Cette collaboration fut extrêmement enrichissante musicalement et humainement. Je suis d'accord avec toi, je trouve que Raph et Benoît ont vraiment fait un super boulot. Je connais Raph depuis que nous avons joué avec son groupe Silver Machine, nous avons sympathisé et je savais que ses goûts musicaux pouvaient correspondre avec l'orientation de l'album. C'est la première fois que l'on enregistre avec quelqu'un qui parle le même langage musical que nous et c'est très important. J'aurais été très étonné qu'il nous fasse un son de batterie a la mode metalcore par exemple. Le fait d'avoir des connivences de goûts nous a certainement fait gagner un temps précieux. Quant aux prises il est assez impressionnant, car il est capable de déconner en permanence tout en étant très attentif et pointu sur la musique. Personnellement, c'était la première fois que j'enregistrais de la guitare (j'étais bassiste précédemment) et ses conseils sur le jeu, notamment sur les parties les plus metal, et le son m'ont beaucoup aidé. Il bosse avec Benoît du Drudenhaus (que je ne connais que par son impressionnant CV) depuis longtemps, ils semblent grandement apprécier travailler ensemble.

En matière de label, vous êtes passés de Emanes Metal Records, sur lequel est sorti votre premier album Rising Sons of Saturn, à Sleeping Church Records pour The Life And Works Of Death. Ce dernier semble plus spécialisé dans le doom mais est-ce seulement cela qui a orienté ce changement ?

En fait Laurent, le boss d'Emanes Metal Records, ne pouvait pas s'occuper de la sortie de notre album par manque de temps. Il nous a orienté vers Sleeping Church Records avec qui le courant est très bien passé et qui ont apprécié le disque. Je connaissais déjà un peu Sleeping Church Records parce qu'ils avaient sorti l'excellent E.P de Nornes Threads et que Clément avec qui je jouais dans Hyrgal avait enregistré avec son groupe de doom de l'époque Pillars un morceau pour leur French Tribute To Cathedral. L'album est donc sorti en collaboration avec Emanes pour le vinyle, comme ça on garde un pied chez Laurent en quelque sorte, d'autre part je suis content qu'un label historique tel que Emanes Metal Records ne raccroche pas les gants.
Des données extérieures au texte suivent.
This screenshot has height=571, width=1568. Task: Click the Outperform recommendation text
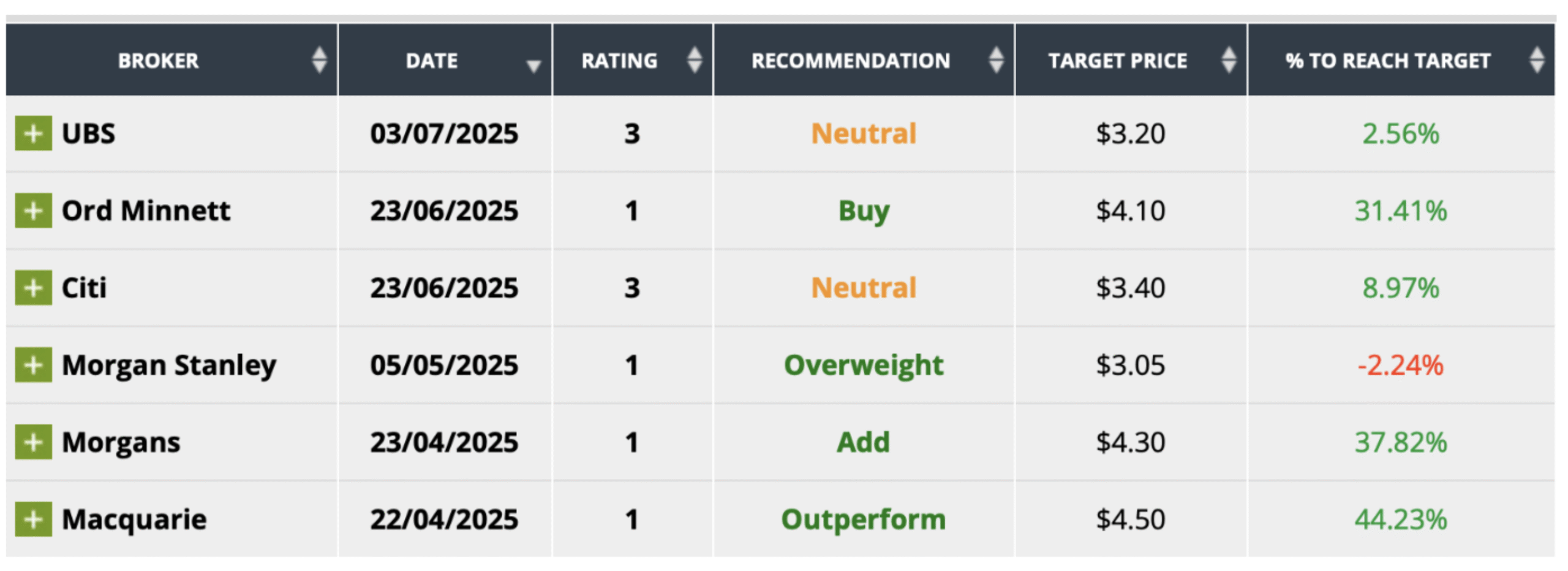[863, 520]
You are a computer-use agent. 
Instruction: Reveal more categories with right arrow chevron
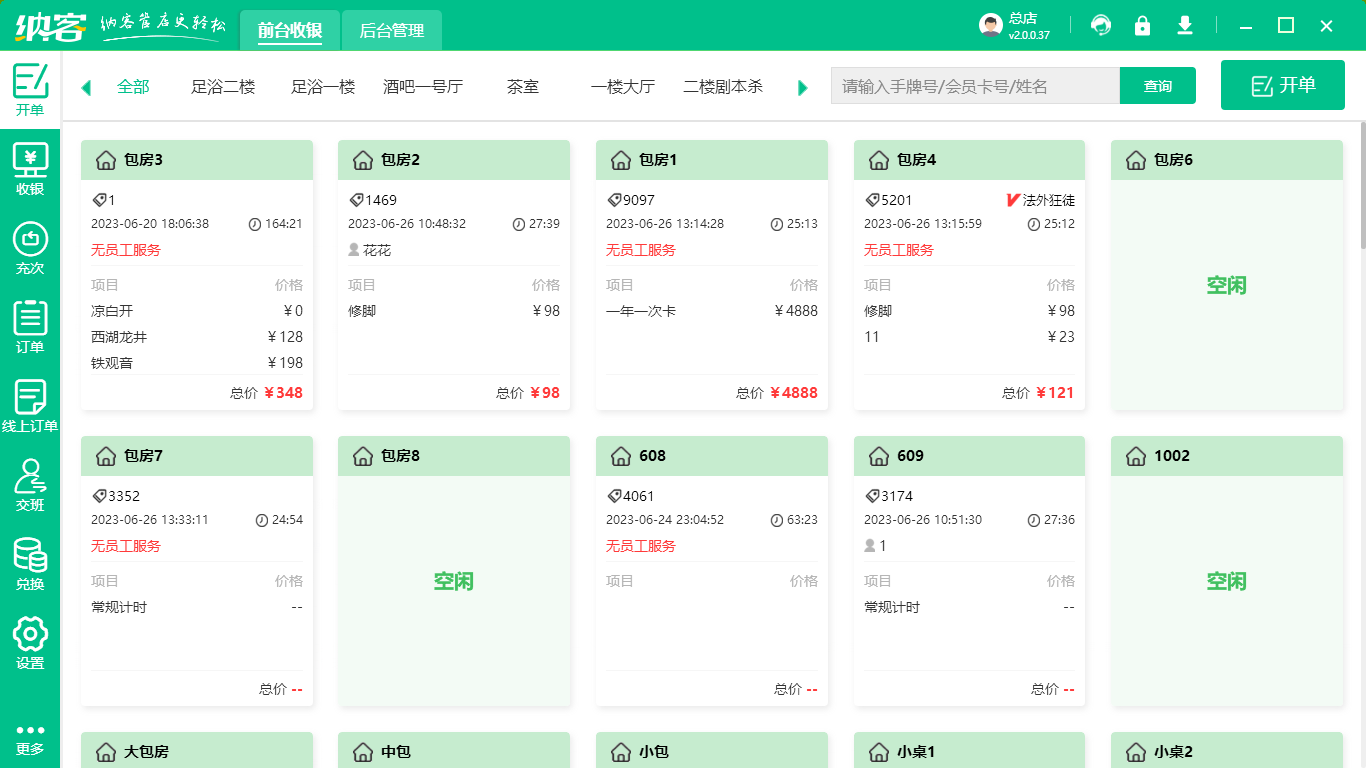click(802, 87)
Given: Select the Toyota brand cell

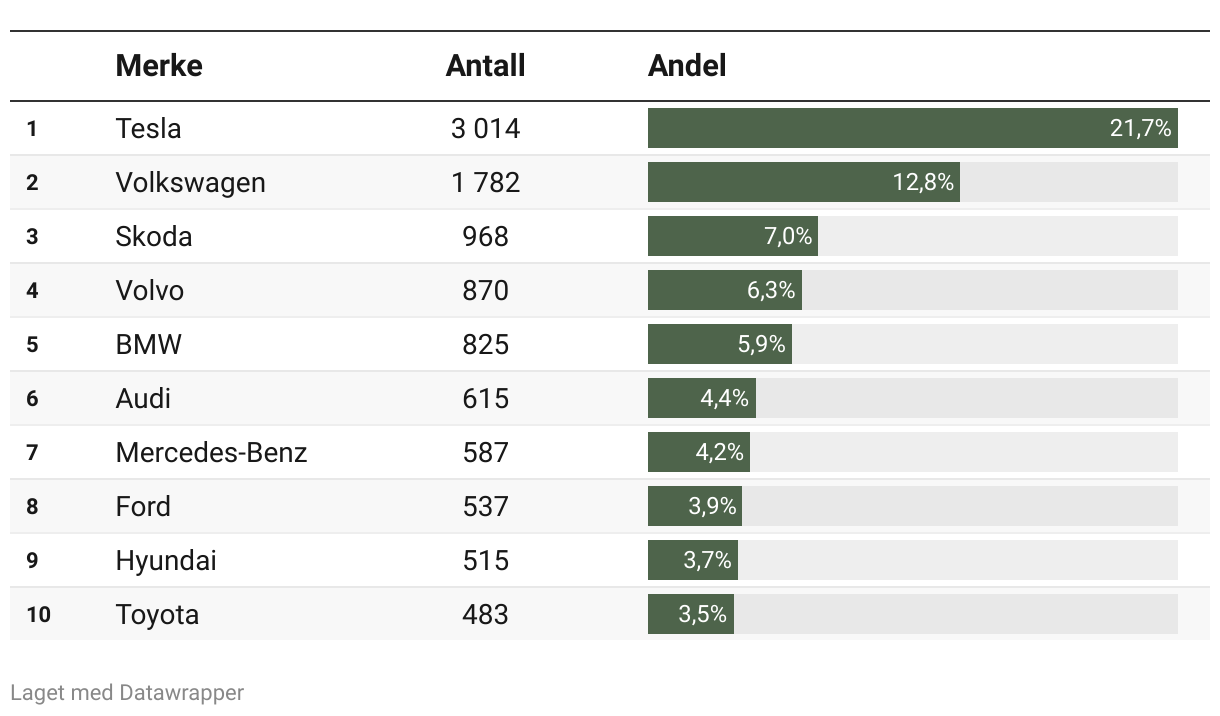Looking at the screenshot, I should [157, 614].

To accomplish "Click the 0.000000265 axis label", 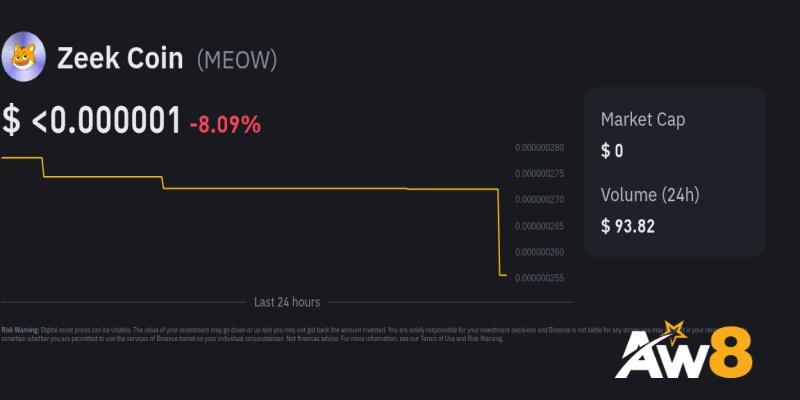I will pos(539,226).
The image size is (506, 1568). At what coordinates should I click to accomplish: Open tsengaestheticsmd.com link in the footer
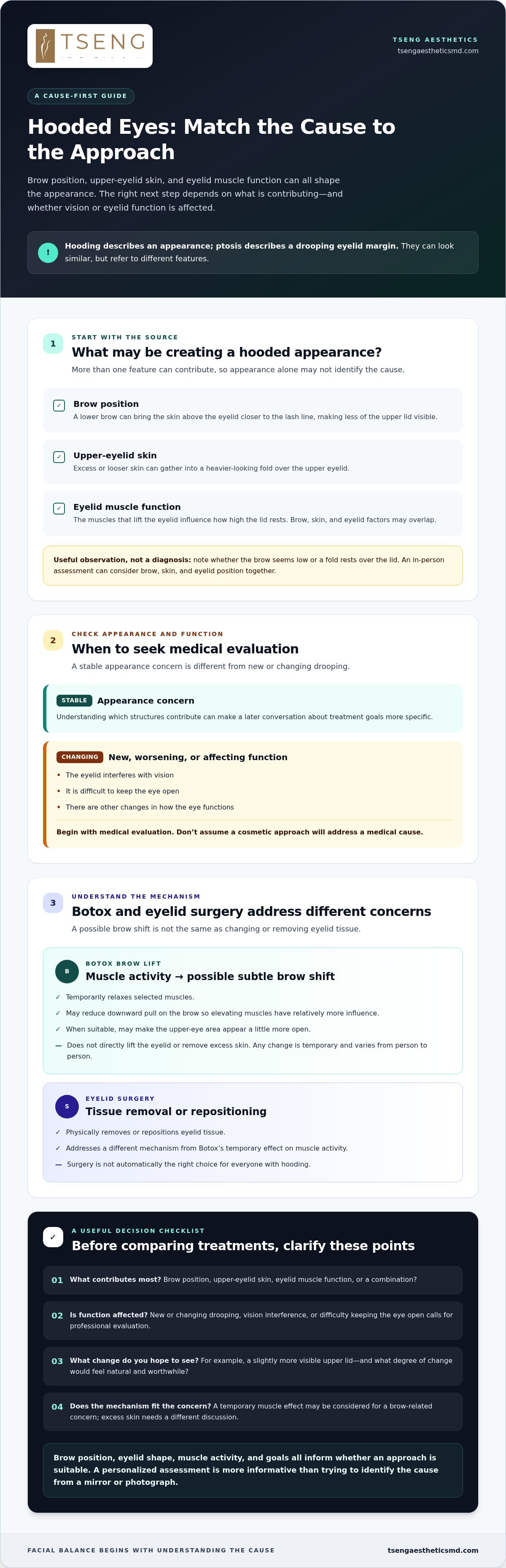[433, 1550]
Je dois dire que Sleeping Church Records ont fait un boulot incroyable pour promouvoir l'album, on ne s'attendait pas du tout à recevoir autant de chroniques.

La scène metal bordelaise est connue pour quelques groupes qui ont laissé des traces, on pense notamment à Seth qui est sur le point de sortir un nouvel album après une longue absence, avez-vous des accointances avec d’autres combos ? Des découvertes à conseiller ?
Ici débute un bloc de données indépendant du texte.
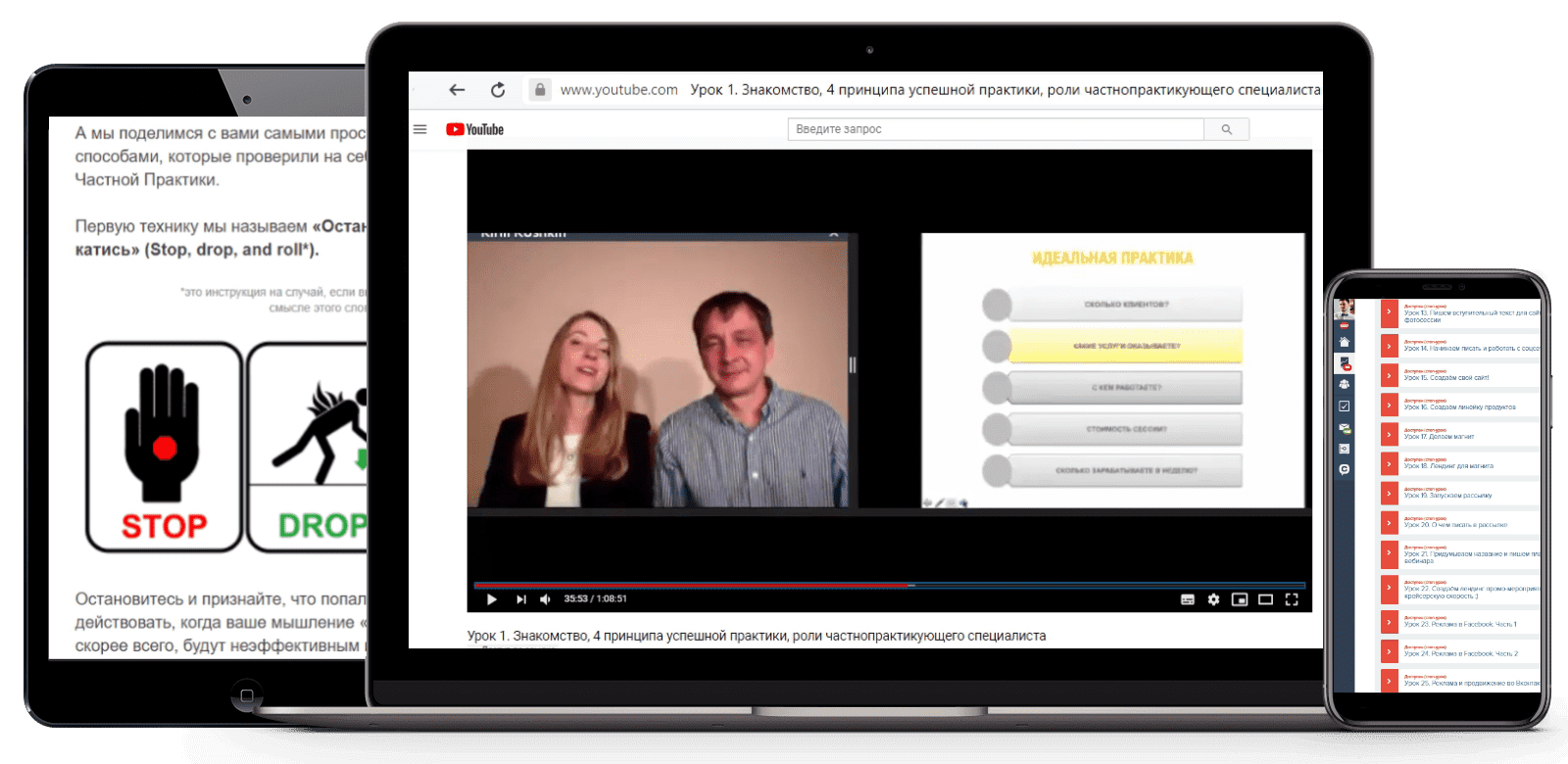
Task: Click the YouTube logo
Action: coord(475,129)
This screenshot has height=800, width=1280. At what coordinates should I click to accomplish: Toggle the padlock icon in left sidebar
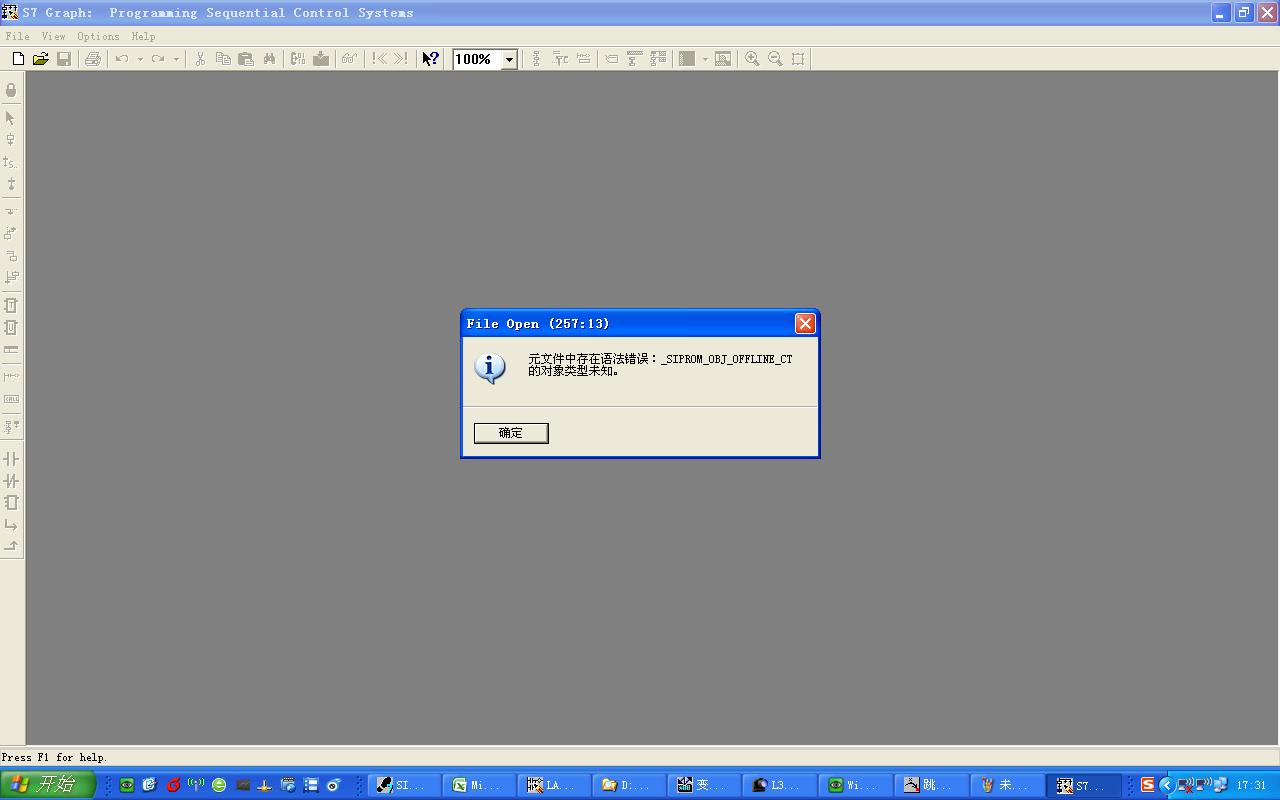coord(11,90)
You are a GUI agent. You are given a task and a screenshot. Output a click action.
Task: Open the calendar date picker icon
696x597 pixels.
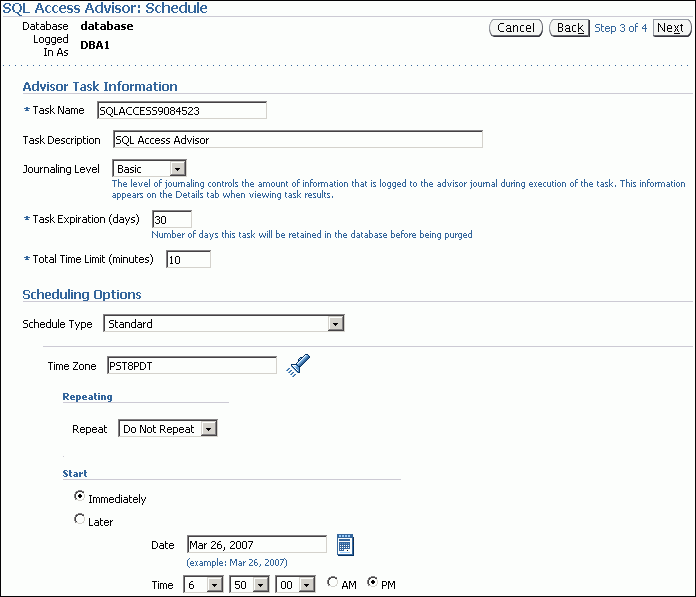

Il y a Monarch avec qui nous avons eu un batteur en commun pendant l'époque de Marble Chariot et qui propose toujours une esthétique particulièrement sombre et doom as fuck. Évidemment Silver Machine, le groupe de Raph qui joue un heavy très aventureux, un peu progressif, parfois à la frontière du black metal mais je ne crois pas qu'ils soient exactement de Bordeaux, d'ailleurs nous non plus, il n'y a que Matt notre bassiste qui y vit toujours, il joue aussi dans Dead Toys, un groupe de punk hardcore. Parallèlement à Carcolh, je tiens la basse dans Mercurials (ex-Sun Preachers, Sweven), un groupe de heavy rock teinté de psychédélisme basé à Bordeaux, au Pays Basque et Angoulême, qui s'apprête à sortir un EP du nom de Shrine la semaine prochaine. Voilà ce qui me vient immédiatement en tête mais je pense que je vais m'en vouloir en relisant de ne pas avoir cité untel ou untel, mea culpa.

De quels autres groupes hexagonaux en matière de doom vous sentez-vous proches ?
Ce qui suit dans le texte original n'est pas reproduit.